_HOW TO COMPLETE THIS TASK_: From the entries, copy every line that carries the string "back".

======== ENTRIES SHOWN ========

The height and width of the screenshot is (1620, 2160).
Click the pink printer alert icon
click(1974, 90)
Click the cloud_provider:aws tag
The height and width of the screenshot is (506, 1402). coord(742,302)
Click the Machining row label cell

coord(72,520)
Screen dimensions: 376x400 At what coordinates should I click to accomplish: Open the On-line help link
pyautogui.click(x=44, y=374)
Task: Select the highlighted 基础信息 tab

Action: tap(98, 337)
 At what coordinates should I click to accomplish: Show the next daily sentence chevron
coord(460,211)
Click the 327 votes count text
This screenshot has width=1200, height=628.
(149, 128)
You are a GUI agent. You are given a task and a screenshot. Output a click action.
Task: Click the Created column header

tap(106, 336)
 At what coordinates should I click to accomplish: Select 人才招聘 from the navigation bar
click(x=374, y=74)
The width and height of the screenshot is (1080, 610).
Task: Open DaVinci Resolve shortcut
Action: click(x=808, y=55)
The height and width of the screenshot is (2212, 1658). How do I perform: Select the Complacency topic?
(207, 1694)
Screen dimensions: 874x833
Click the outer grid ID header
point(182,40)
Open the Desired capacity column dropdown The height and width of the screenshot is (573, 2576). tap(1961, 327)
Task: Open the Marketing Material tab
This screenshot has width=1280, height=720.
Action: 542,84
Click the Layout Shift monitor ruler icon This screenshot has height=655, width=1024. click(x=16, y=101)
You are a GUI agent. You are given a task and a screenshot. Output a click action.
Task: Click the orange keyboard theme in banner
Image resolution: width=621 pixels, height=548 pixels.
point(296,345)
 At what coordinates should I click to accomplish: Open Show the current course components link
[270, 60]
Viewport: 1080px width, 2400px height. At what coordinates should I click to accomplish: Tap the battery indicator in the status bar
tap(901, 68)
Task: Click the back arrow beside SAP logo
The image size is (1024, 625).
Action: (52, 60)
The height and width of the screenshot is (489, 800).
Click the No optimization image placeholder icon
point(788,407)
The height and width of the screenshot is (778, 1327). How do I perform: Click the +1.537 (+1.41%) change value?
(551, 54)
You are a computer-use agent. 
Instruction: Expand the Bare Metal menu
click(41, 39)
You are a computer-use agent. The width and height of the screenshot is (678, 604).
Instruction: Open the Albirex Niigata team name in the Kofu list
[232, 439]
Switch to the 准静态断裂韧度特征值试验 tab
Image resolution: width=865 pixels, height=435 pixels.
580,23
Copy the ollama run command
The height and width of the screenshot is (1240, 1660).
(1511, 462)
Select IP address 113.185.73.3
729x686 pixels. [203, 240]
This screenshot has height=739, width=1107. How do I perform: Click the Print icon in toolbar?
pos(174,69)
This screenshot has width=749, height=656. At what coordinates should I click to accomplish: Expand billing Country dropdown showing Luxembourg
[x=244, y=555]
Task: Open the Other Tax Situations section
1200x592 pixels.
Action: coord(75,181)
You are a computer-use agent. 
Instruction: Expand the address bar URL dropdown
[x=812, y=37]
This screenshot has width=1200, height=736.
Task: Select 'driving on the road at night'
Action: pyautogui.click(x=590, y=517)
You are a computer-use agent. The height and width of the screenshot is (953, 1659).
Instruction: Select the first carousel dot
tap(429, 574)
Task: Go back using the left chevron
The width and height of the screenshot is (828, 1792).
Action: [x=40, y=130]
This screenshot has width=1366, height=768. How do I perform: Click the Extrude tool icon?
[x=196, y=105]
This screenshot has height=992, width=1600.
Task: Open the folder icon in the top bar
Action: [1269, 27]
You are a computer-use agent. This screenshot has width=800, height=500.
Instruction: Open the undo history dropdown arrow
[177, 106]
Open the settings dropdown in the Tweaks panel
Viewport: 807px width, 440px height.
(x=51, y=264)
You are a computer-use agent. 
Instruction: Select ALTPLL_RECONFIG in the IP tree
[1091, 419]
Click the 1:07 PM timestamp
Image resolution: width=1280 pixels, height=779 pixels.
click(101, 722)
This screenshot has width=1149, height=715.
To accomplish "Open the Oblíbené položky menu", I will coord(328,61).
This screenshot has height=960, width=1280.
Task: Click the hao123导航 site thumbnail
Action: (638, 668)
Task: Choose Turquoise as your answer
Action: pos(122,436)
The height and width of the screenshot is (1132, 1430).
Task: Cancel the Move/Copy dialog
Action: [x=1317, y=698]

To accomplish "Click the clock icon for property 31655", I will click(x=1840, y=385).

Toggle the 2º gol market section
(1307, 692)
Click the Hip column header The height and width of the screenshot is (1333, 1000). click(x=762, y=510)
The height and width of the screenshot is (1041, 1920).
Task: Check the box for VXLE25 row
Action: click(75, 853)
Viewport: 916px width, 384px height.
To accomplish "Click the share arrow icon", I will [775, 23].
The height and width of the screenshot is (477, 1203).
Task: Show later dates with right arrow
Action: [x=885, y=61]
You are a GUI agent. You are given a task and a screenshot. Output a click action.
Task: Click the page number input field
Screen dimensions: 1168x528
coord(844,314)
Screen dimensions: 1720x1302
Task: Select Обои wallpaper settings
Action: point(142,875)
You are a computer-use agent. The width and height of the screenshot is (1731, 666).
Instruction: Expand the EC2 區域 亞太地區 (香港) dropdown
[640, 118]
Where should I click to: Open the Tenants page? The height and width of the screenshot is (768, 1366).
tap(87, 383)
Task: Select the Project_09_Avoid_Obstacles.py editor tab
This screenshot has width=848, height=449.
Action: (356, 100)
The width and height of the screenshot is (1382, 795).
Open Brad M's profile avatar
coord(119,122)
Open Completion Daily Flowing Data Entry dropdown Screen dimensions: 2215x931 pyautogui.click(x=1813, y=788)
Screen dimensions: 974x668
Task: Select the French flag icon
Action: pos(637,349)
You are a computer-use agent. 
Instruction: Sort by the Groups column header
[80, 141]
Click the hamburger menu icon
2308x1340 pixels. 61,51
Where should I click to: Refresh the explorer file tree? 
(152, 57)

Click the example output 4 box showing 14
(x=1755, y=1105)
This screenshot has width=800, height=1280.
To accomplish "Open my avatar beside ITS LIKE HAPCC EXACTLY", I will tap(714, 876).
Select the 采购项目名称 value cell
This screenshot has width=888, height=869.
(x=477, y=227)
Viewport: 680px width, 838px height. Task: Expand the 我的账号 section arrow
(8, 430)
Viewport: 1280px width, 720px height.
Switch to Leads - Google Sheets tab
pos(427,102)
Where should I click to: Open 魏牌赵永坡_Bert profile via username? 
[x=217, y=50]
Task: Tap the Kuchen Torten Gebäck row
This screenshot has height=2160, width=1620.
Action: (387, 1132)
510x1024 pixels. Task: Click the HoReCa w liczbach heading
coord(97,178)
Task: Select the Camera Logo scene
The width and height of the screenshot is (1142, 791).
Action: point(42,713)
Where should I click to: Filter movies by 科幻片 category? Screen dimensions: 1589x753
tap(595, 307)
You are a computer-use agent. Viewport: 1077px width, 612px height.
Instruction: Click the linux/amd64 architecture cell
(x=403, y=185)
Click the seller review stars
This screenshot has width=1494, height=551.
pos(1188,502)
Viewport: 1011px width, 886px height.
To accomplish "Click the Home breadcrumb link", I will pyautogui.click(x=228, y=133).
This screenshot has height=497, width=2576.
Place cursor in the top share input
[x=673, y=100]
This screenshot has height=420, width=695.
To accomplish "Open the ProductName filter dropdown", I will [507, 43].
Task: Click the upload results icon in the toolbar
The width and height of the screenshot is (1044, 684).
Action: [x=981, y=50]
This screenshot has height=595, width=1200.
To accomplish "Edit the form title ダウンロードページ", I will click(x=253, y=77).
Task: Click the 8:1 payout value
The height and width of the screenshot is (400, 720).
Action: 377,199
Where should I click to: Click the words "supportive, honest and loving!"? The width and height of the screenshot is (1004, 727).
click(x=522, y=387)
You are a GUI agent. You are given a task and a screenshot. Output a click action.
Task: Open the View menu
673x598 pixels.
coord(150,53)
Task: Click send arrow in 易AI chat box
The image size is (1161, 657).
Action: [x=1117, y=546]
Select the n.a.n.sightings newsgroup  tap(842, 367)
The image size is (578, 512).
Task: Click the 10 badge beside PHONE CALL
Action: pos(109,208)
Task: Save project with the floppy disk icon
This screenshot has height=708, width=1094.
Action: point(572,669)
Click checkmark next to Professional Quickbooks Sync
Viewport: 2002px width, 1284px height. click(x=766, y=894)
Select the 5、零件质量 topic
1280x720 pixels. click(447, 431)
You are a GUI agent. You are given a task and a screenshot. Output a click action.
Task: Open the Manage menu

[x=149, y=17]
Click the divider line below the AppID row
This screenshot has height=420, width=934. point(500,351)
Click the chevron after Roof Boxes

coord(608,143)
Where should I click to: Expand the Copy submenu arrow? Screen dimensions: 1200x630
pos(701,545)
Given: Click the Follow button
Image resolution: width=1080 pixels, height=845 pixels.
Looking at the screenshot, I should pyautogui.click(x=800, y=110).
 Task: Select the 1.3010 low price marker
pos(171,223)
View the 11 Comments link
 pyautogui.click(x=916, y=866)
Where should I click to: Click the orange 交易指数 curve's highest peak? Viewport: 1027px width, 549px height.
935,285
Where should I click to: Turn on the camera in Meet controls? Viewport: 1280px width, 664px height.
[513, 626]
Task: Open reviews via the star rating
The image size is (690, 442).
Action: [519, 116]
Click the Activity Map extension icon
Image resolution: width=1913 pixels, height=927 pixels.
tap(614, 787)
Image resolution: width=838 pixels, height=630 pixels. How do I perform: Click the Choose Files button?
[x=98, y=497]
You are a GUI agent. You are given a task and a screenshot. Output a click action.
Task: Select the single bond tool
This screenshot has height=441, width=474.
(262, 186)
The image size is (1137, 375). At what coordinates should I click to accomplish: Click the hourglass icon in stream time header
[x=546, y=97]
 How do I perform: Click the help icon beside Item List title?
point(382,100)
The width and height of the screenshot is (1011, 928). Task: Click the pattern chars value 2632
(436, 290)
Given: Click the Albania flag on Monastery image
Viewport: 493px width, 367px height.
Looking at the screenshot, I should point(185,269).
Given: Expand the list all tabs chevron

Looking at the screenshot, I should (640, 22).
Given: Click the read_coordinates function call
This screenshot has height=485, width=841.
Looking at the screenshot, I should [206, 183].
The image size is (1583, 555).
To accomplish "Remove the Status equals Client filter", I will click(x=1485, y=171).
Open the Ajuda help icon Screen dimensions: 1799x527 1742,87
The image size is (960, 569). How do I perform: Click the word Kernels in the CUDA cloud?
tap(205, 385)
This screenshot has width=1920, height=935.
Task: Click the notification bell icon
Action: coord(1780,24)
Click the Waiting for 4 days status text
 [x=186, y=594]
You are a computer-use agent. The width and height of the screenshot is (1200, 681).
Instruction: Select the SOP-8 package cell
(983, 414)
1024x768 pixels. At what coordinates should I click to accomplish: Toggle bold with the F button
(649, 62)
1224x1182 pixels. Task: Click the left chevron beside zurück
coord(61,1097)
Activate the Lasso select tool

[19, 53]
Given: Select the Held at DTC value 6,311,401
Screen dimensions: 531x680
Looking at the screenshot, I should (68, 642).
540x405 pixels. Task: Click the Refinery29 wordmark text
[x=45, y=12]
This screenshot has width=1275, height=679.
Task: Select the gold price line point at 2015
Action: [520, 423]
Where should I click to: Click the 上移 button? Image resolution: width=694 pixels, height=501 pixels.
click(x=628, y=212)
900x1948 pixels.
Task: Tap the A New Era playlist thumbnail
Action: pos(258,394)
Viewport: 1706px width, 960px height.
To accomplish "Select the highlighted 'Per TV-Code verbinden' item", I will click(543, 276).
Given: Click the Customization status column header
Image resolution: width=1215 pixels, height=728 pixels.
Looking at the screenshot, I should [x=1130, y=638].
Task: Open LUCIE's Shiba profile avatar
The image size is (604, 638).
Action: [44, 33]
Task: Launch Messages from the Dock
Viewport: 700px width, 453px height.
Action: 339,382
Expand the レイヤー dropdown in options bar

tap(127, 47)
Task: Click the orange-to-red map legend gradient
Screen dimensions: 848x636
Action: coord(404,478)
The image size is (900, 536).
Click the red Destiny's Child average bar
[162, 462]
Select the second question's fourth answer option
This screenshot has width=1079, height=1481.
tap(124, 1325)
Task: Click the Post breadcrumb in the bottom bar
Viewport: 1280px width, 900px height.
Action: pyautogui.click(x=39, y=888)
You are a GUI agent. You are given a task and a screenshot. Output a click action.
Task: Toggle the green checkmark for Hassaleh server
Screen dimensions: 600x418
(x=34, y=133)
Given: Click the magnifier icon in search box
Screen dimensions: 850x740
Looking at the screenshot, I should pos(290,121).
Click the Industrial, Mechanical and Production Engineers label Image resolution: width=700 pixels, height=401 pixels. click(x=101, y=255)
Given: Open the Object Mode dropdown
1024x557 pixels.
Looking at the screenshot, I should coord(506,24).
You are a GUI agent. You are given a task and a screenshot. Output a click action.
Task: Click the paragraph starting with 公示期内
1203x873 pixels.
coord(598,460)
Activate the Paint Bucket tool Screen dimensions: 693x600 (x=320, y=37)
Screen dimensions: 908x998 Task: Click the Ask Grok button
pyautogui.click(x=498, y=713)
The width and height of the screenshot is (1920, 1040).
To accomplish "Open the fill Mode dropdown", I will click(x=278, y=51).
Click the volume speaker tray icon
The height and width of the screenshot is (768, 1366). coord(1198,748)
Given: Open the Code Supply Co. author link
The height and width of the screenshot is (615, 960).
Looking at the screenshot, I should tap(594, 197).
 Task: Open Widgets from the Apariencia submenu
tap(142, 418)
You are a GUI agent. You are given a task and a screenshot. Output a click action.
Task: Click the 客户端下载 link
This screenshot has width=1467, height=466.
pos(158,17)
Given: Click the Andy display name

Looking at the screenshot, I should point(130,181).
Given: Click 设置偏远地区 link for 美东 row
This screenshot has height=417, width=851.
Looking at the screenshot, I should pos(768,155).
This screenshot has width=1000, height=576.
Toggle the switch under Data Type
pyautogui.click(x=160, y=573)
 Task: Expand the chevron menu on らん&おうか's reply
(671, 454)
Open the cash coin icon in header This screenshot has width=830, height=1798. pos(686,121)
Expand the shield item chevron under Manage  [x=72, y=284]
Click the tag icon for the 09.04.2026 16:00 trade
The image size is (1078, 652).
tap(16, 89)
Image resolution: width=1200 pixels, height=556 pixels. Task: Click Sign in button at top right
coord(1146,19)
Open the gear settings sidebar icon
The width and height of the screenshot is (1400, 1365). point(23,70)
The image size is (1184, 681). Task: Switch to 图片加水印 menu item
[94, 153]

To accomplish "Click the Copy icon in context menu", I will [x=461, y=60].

========

_RESULT FOR THIS TASK_:
Task: Click the back arrow beside SAP logo
Task: Go back using the left chevron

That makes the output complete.